Los gobiernos no deberían pensar ni proyectar ninguna otra cosa hasta que todos los ciudadanos tuvieran comida, vivienda, vestido, habitáculo, sanidad y educación, mínimo imprescindible para una vida digna. Solo tras lograrlo cabría pensar en otras cosas. Lo presupuestos del Estado dan para lo que dan con los impuestos que se pagan y para el resto hay que contar con la colaboración del pueblo. Los ciudadanos podemos y debemos hacer algo más que pagar impuestos. Procurar a los ciudadanos lo mínimo básico es un objetivo de tal envergadura social que solo puede ser alcanzado de remar juntos, Estado y pueblo, en la misma dirección. Además de pagar impuestos, debemos sacarle partido a nuestro tiempo. Solo así cumpliremos el precepto moral insobornable de contribuir a la mejora de las condiciones de vida de todos.
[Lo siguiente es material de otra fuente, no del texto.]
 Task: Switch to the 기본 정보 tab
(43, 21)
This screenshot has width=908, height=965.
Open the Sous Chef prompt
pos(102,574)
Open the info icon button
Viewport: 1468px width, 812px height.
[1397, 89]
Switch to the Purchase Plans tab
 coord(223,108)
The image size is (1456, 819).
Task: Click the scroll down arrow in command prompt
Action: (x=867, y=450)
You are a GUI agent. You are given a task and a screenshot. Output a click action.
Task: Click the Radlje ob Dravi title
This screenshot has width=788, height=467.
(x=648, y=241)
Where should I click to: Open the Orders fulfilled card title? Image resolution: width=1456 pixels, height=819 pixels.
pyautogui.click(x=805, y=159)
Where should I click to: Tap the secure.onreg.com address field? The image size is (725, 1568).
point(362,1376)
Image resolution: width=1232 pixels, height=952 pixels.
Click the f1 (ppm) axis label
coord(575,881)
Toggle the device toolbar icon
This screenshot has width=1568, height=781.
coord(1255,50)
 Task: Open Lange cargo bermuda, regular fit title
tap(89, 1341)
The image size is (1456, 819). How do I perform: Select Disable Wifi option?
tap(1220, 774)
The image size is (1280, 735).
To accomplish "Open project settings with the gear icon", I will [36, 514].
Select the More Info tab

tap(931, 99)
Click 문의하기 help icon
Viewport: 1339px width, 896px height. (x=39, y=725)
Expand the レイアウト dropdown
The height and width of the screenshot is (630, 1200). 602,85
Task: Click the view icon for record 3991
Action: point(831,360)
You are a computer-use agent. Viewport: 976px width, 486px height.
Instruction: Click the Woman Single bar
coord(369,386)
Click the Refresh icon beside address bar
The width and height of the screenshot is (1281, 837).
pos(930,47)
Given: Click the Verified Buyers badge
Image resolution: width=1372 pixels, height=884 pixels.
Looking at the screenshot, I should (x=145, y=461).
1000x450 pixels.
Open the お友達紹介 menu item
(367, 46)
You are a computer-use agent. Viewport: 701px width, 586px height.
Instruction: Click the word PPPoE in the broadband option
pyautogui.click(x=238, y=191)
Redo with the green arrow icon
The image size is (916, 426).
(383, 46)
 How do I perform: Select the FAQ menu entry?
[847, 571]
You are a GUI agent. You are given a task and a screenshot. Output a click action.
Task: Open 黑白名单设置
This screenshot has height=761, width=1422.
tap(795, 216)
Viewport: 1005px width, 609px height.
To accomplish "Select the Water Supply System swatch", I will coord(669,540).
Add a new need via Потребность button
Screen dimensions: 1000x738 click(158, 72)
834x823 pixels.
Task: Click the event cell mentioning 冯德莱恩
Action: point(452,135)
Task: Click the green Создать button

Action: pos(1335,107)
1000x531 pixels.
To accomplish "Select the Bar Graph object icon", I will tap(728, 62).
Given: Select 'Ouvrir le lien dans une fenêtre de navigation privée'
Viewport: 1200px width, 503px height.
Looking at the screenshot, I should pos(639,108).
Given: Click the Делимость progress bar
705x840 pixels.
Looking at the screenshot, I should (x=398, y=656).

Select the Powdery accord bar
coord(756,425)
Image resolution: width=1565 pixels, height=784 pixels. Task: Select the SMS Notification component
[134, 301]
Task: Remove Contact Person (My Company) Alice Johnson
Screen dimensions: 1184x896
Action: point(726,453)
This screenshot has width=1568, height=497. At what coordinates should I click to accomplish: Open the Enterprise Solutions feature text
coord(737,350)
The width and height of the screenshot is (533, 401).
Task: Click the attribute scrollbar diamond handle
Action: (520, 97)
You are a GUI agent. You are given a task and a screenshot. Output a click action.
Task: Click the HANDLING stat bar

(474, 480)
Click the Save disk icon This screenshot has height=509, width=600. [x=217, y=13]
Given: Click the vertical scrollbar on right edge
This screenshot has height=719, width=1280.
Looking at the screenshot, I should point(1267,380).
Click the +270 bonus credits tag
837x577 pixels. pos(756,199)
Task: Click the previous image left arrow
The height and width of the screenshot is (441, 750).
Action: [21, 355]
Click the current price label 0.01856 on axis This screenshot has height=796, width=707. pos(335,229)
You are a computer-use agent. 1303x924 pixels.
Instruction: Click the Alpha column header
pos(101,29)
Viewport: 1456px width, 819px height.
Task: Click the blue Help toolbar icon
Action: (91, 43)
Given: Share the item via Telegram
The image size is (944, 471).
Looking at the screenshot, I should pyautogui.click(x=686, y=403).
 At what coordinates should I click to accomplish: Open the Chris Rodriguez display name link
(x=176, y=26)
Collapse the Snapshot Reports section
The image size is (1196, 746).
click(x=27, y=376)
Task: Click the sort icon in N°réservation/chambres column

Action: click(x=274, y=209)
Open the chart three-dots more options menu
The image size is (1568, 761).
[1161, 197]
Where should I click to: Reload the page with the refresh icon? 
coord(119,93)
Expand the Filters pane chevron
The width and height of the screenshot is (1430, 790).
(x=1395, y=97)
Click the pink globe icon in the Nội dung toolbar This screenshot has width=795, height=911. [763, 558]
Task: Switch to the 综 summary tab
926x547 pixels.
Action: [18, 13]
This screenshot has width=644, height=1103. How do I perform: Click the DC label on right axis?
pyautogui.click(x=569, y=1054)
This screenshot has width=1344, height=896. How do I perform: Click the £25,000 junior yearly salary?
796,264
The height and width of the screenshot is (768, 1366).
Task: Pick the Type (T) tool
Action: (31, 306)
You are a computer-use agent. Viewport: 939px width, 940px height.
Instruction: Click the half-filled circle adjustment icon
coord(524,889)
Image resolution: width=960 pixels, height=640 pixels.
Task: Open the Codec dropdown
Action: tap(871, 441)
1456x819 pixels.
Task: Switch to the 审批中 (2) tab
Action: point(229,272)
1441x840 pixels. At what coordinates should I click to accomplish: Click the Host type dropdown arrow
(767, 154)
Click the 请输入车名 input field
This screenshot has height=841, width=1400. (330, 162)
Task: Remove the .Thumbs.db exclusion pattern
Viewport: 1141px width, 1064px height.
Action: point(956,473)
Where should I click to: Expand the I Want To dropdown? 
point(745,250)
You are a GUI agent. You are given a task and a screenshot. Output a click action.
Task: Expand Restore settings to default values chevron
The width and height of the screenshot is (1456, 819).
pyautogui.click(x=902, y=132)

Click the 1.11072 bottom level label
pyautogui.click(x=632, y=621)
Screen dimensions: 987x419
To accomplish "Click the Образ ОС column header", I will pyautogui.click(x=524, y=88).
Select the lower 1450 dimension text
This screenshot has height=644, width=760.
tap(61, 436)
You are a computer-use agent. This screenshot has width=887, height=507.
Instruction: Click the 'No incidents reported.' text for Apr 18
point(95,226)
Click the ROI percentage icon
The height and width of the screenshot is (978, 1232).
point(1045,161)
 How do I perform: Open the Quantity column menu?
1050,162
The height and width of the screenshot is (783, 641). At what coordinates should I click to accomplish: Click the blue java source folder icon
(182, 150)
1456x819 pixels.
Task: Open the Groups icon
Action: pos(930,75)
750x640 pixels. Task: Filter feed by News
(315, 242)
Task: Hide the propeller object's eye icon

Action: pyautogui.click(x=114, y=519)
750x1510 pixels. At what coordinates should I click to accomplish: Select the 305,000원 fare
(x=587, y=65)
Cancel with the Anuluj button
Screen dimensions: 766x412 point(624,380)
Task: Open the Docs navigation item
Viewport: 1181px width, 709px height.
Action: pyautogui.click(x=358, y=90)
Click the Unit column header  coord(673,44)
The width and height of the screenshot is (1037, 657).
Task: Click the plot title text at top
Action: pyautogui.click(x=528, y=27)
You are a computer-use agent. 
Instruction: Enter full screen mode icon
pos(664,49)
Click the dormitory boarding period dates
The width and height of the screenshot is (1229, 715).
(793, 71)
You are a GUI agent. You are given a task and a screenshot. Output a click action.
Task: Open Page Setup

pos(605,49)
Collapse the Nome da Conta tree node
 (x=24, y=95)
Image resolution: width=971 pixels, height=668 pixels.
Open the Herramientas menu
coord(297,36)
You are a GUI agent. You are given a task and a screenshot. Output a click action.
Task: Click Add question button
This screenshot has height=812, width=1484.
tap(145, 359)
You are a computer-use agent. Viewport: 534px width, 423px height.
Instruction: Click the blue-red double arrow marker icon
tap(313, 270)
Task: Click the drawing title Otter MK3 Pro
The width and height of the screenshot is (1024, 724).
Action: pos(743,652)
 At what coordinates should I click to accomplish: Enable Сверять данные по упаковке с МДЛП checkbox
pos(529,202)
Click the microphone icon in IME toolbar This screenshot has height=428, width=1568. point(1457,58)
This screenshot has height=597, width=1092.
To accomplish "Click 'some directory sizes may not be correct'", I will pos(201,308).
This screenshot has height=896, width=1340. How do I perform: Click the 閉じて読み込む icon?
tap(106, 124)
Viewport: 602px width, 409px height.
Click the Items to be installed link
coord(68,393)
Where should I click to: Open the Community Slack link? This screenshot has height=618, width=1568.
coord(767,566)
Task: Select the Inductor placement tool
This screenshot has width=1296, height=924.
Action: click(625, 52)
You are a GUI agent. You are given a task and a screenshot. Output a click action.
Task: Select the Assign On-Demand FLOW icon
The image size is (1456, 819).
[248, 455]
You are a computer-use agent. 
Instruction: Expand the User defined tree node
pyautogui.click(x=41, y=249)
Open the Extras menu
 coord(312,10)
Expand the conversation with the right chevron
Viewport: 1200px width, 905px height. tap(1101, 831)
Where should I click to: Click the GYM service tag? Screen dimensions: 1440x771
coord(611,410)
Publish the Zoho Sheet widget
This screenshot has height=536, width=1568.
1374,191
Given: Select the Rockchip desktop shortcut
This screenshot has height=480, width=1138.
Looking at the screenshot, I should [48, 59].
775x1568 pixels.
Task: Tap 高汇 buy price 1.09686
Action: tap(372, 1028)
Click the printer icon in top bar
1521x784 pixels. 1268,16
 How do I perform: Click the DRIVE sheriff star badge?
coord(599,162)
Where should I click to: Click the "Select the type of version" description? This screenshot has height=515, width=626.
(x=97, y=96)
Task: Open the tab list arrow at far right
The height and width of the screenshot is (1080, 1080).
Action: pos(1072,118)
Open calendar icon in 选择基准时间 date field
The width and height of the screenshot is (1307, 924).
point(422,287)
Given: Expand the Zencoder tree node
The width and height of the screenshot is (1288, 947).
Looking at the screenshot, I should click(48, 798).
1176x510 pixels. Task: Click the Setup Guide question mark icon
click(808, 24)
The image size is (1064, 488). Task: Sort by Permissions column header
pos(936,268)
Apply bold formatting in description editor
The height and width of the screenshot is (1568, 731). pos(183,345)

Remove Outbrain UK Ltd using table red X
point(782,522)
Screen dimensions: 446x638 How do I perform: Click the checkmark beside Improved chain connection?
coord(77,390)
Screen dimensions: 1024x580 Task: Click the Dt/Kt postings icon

Si para llevar una vida mínimamente digna necesito 100, pongo por caso, y no soy capaz de ganar más que 80, el gobierno debería ayudarme con los 20 que me faltan. Y si, por las circunstancias que fuere, la vida me pone en situación de no poder ganar nada, el gobierno debería darme 100, pues, aun siendo un parásito, tengo derecho a vivir. La vida de un ser humano, incluso la más deteriorada, vale mucho más que una autopista, una campaña electoral, un proyecto de investigación o toda una nación.

Pero la ayuda recibida del Estado para tener lo básico, trátese de veinte o de cien conforme al ejemplo aludido, me impone la obligación de contribuir con mi tiempo libre a las necesidades públicas en la medida de lo posible. El Estado no debería regalar nada por nada. La asistencia a las personas mayores, pongo por caso, y la limpieza de los montes de España requieren millones de horas de trabajo voluntario. Aunque no haya dinero para pagarlo, es un trabajo que es preciso hacer, pues debemos atender a los ancianos como Dios manda y limpiar los bosques para que no ardan y cumplan su función biótica.

Una gran catedral

La conciencia de la realidad de la vida humana, que nos lleva a ver a todos los ciudadanos como miembros de una sola familia, además de despertar en nosotros la natural compasión que provoca la precariedad y el sufrimiento ajenos, nos obliga a socorrer solidariamente a cuantos sufren carencias esenciales. En esa solidaridad se concentran las esencias cristianas. La humildad a que nos invita la contemplación del universo y la solidaridad que demanda el hombre son los nervios que estructuran la hermosa catedral del cristianismo.

Vivimos en un mundo de asco, en un paraje dominado por lobos, en un infierno de dolor y muerte. Pero, si somos capaces de abrir nuestra mente y nuestro corazón a los demás, la compasión subsiguiente nos ayudará a domesticar los lobos y a transubstanciar el asco en gozo, el infierno en paraíso, la muerte en vida. ¡Laudable propósito del que afortunadamente ya se ocupan muchos!

Quedémonos hoy con que el de la solidaridad a secas, sin sesgos ni condiciones, es el único camino que debe seguir la Iglesia católica para realizar su digna misión de salvación. Lo demás, hojarasca.